İktidardaki ilk yıllarında Adalet ve Kalkınma Partisi'ne destek verdiği gerekçesiyle zaman zaman eleştirilen Şafak, "Bu parti iktidara ilk geldiği zaman demokratik reformlar vadederek geldi ve o vaatlerin her biri de önemliydi. O dönemki söylemle daha sonra yaşadığımız şey arasında muazzam bir fark var" diye konuştu.

"Ekrem İmamoğlu'na büyük haksızlık yapıldı"

Türkiye'de sivil toplumun ve basın özgürlüğünün zayıflamasıyla demokrasinin 'yalnızca seçim sandığında' arandığını ifade eden Şafak, İstanbul Büyükşehir Belediyesi seçimlerinin iptal edilmesinin de CHP adayı Ekrem İmamoğlu'na 'büyük bir haksızlık olduğunu' söyledi:

"Geriye bir tek seçim sandığı kaldı, şimdi o seçimler de iptal ediliyor.
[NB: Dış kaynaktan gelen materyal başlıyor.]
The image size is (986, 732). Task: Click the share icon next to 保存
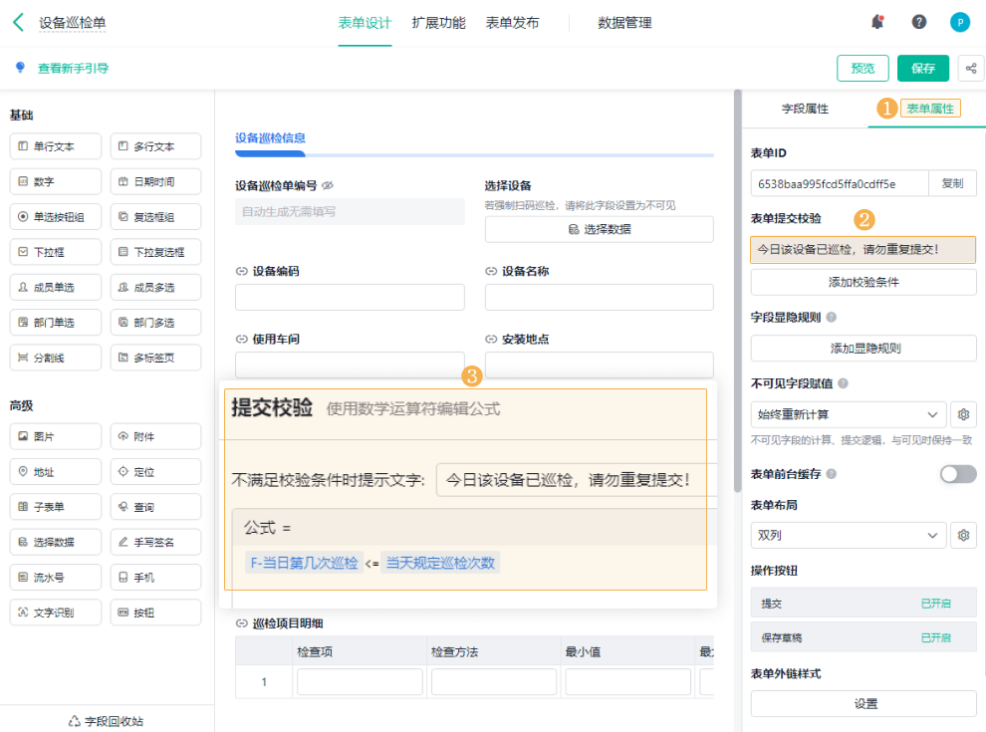point(970,68)
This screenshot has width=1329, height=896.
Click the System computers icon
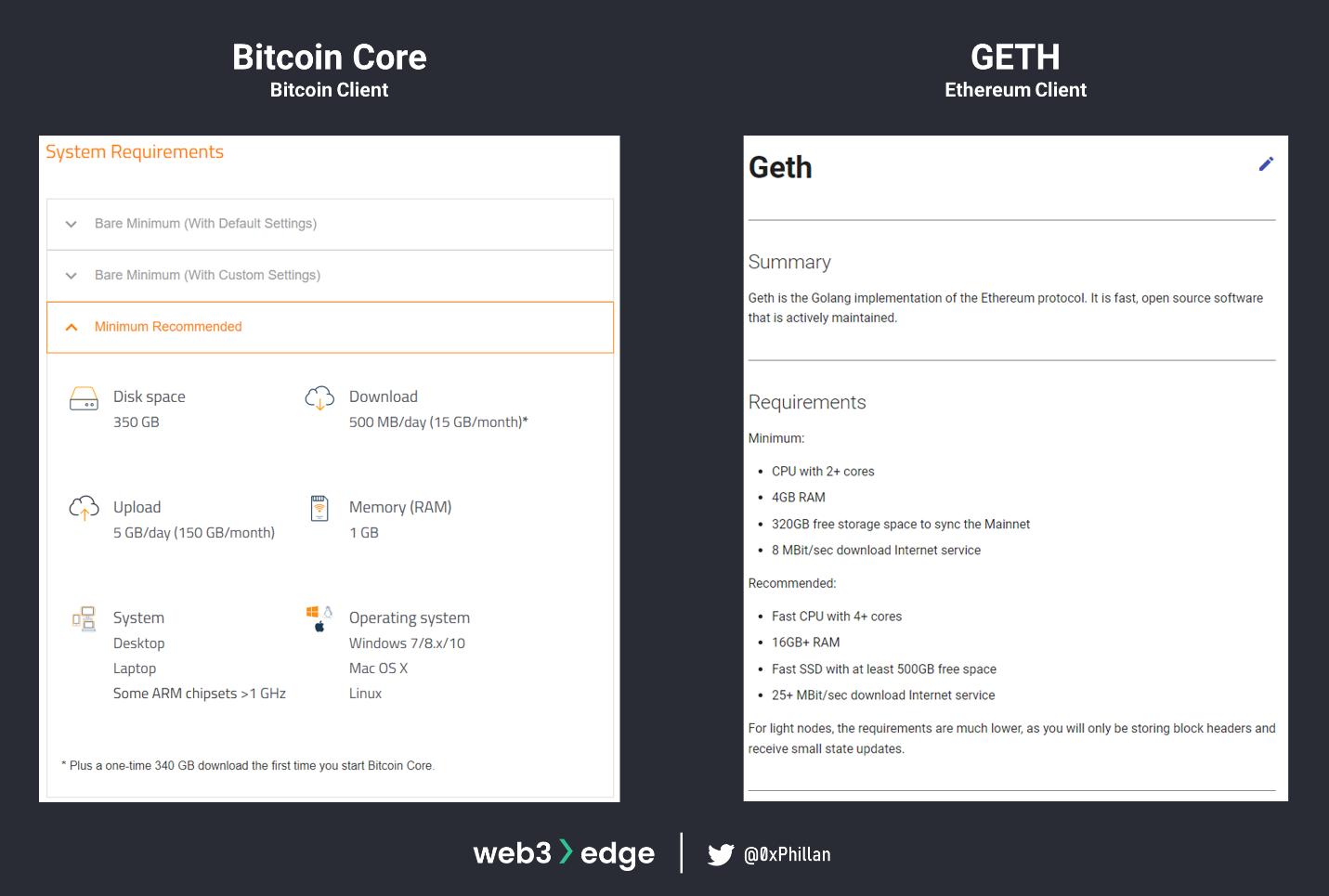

Dolayısıyla ben büyük endişe duyuyorum, üzüntü duyuyorum. Ve sanatçılar olarak konuşmamız gerektiğini düşünüyorum."

"Pedofiliyi savunmak söz konusu değil"

Şafak, 'Mahrem' romanındaki bazı ifadelerin 'çocuk tacizi ve pedofiliyi özendirdiği' iddiasıyla sosyal medyada başlatılan kampanya konusunda ise, ''Okumadan ileri geri laflar sarfediyorlar. Ben edebiyatçı olarak kurbanın yanında yer alıyorum, onun gözünden anlatıyorum. Pedofiliyi savunmak söz konusu değil" diye konuştu.

Şafak, bu tür 'linç kampanyalarının' sonunda sansür ve otosansüre yol açabileceği kaygısını da dile getirdi.

Elif Şafak, bir hayat kadını olan 'Tekila Leyla'yı, toplumun 'ötekileştirdiği' kesimlerin kurduğu dostluğu ve İstanbul'u anlattığı '10 dakika 38 saniye' adlı son romanını da "Türkiye'nin yalnızlaştırdığı bir kadının hikâyesi" olarak anlattı.